Hannah Harris: Why do you write?

J. Scott Price: It would be too cliché to say, “Because I have to,” because I don’t.  I spent a great deal of time not embracing my embryonic writer, and successfully not writing, so I know for a fact my life would go on without writing.  For the vast majority of my life, I would only write occasionally, usually only around significant emotional events, and I didn’t believe writing was a true path for me until just a few years ago when I began very tentatively dipping my toes into whatever writing water I could find around me. I grew on every level through these explorations and discovered something Larry Levis wrote about his own internal dialogue in his book The Gazer Within that I’ve taken as my guidepost: “You will either be a poet, and become a better and better one, or you will not be a poet.”  So, with that mantra echoing inside, I gave myself full permission to be an apprentice writer, and was accepted into the Vermont College of Fine Arts (VCFA) low-residency MFA in Writing program.

So despite my slower start, I write these days because I’ve come to know—belatedly, but happily—that my life is much fuller and more enjoyable with writing in it; that by taking the thoughts that occur to me while processing the world, recording them as scribbles then coming back to them to see what might be of use, I can work with these thoughts until they become something I am happy to have helped birth and may be of some small value to another.

I write because I can’t stop thinking (I tried that at one point, and it didn’t turn out too well), and because writing has been given to me as a gift, a tool to help better understand myself and my actions, and those of others. The physical act of processing these thoughts through writing helps me gain clarity on my experience, and hopefully respond better going forward.

HH: A piece of writing is, essentially, a collection of the series of choices the writer has made. How do you make the final choice: deciding when a piece of work is done? How do you know when something you’re working on is ready?

 

JSP: I rely on time, as often as a I can, as my primary assessment tool. I try to let pieces sit for a month or so and then revisit them, as that allows me to read them with more or less “fresh eyes” and see what’s working or not.

Interestingly, as I am developing, I am relooking poems that I had left as complete because of something I learned from a mentor. The mentor used Philip Levine’s “Agnus Dei” to illustrate how a beginning poet might have stopped at several points in this poem, thinking the poem complete, and how Levine kept it going to achieve a much better poem in the end.
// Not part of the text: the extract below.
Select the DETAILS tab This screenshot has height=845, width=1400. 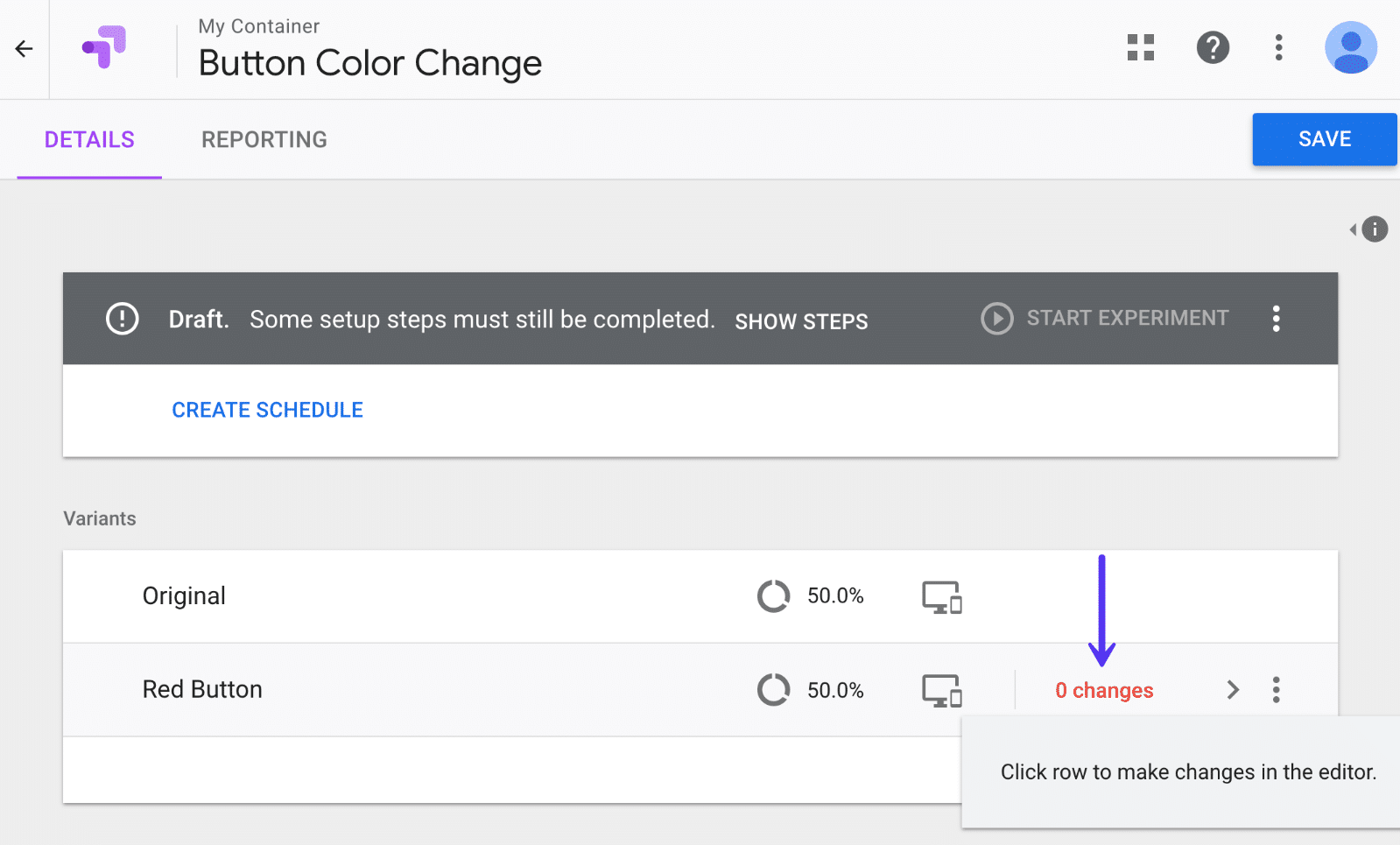[x=88, y=139]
This leaves me willing to grow as a poet by not stopping at the earliest convenience just to see if the poem has more to say. My results are mixed, at this point, but it’s been a fun part of my growth to revisit my earlier concept of “done.”
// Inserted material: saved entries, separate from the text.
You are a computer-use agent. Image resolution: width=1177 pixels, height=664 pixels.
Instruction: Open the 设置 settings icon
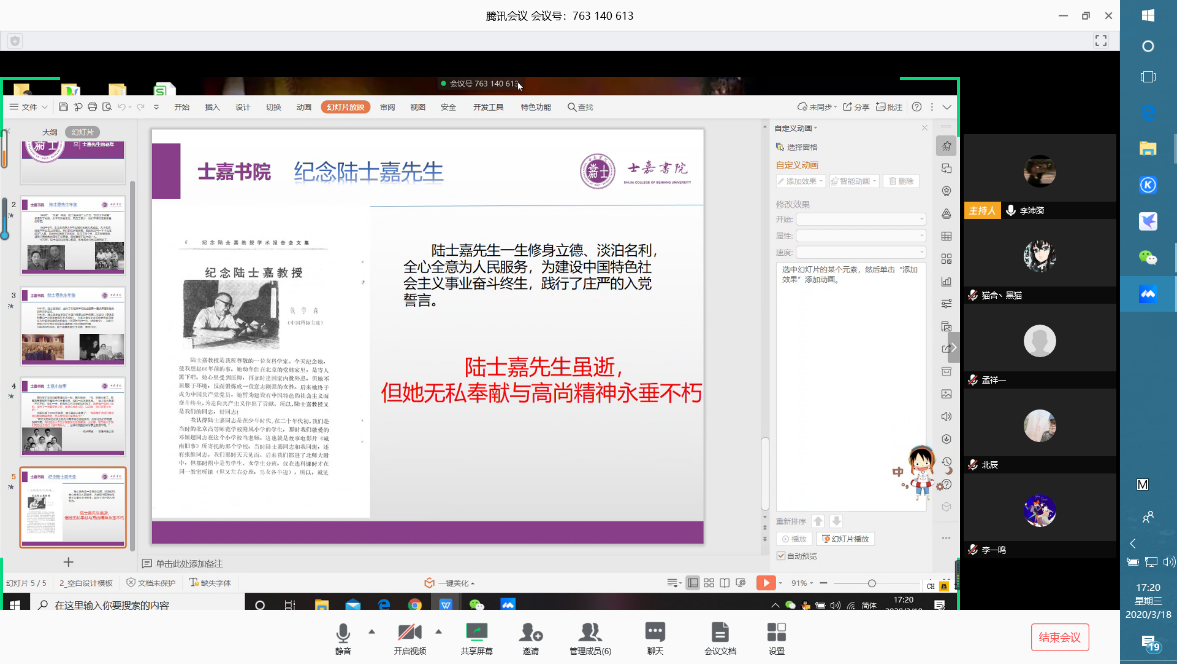click(x=776, y=638)

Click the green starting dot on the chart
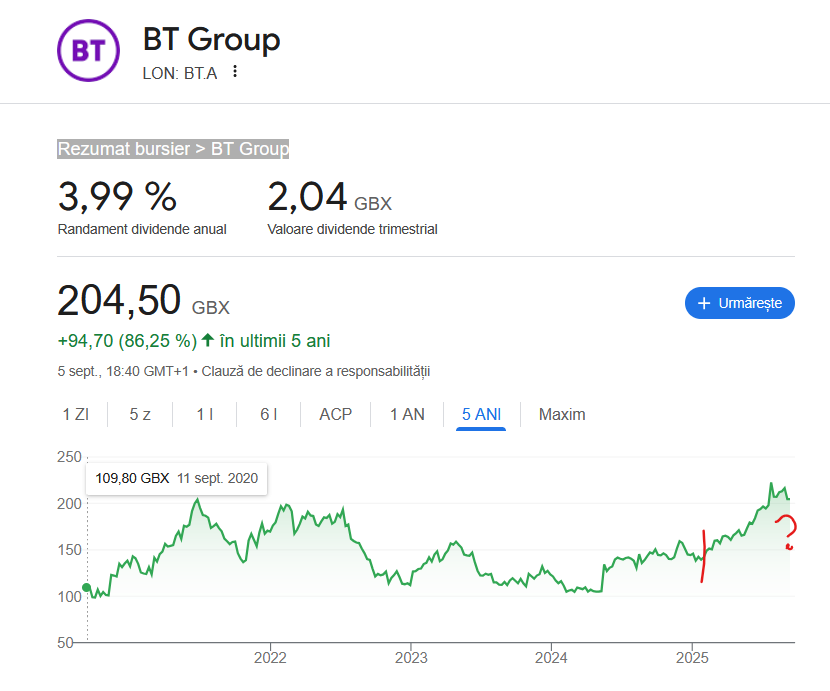[x=87, y=588]
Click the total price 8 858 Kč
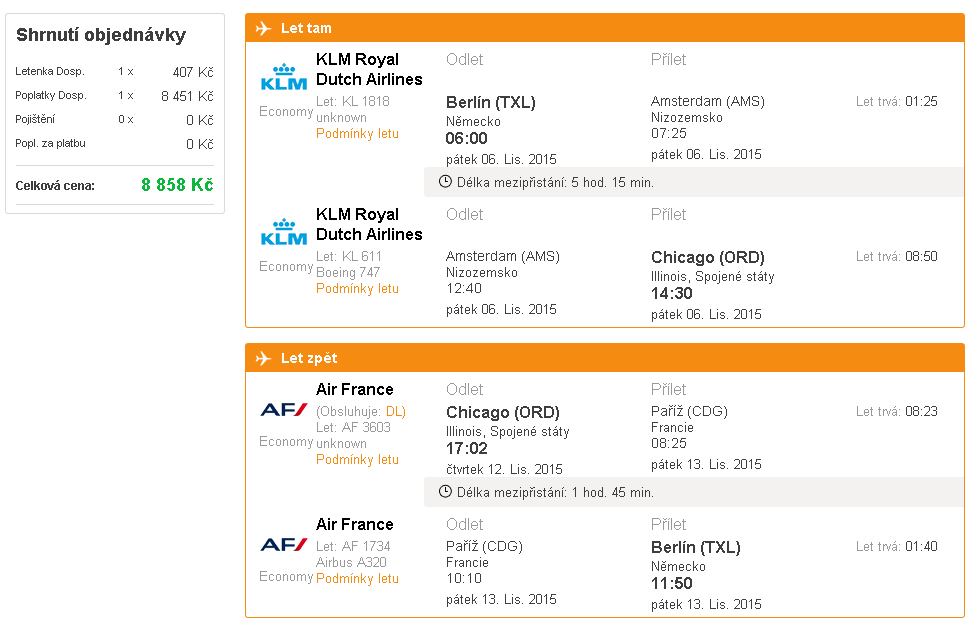969x624 pixels. coord(177,185)
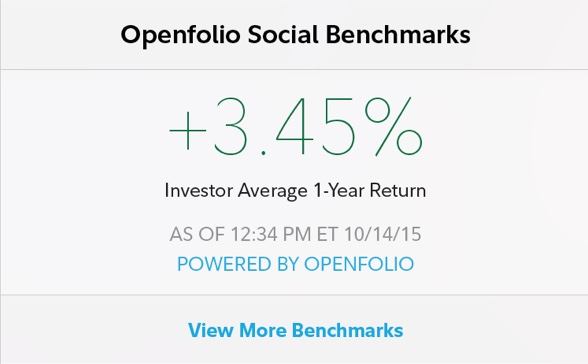The width and height of the screenshot is (588, 364).
Task: Click the word Openfolio in the heading
Action: coord(180,35)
Very rarely a poem will just flow and come out more or less complete.  But I don’t count on that or plan for it; I just accept it as a gift when it occurs. Mostly I’ll take a piece as far as my current mind can take it, then I’ll put it aside. Interestingly to me, I’ll find over a several-months period that what I thought were isolated pieces actually fit together into a larger whole my mind was working on and I didn’t even realize it.  

I recognize that I am still developing my eye and ear, that I still create false starts and false endings, and that this “training wheels” writing, as it’s been described to me, is a necessary part of my development as a writer, and for the poem to get to what it is trying to say. So I still rely on trusted readers in my local monthly poetry group and my MFA advisors and peers to help teach me what works and what doesn’t.  

Ultimately, though, the final decision is mine, and, again, time is my ally.  When I come back to a poem and am happily startled, that’s a pretty good indication to me that it’s done what it set out to do.

 

HH: Likely all of us can point to other writers who inspire us, but what, outside of literature, compels you as a writer? Where do you encounter, or glean, the motivation to work in your daily life?

 

JSP: My writing is driven by living, by being in the world, fallible, and attempting to improve. To write, I’ve come to believe, one must live first, then reflect on that experience, and see what is worth sharing that may be of value to another. That’s all there is to it for me. I live my life as best I can and the byproducts of that living are reflections that I now do my best to capture more often than I do not. I then enjoy the wordplay game of taking those thoughts and refining them into poems.

 

HH: What are you reading right now?

 

JSP: I am playing catch-up now that I’ve begun an MFA program. I’m spending a great deal of time reading craft books and individual poetry collections. The Poem In Its Skin by Paul Carroll, Claims for Poetry (ed. Donald Hall), A Field Guide to Contemporary Poetry and Poetics (ed. Stuart Friebert & David Young), The Making of a Poem by Mark Strand and Eavan Boland, and William Stafford’s You Must Revise Your Life are just a few of the craft books that have offered incredibly helpful insights.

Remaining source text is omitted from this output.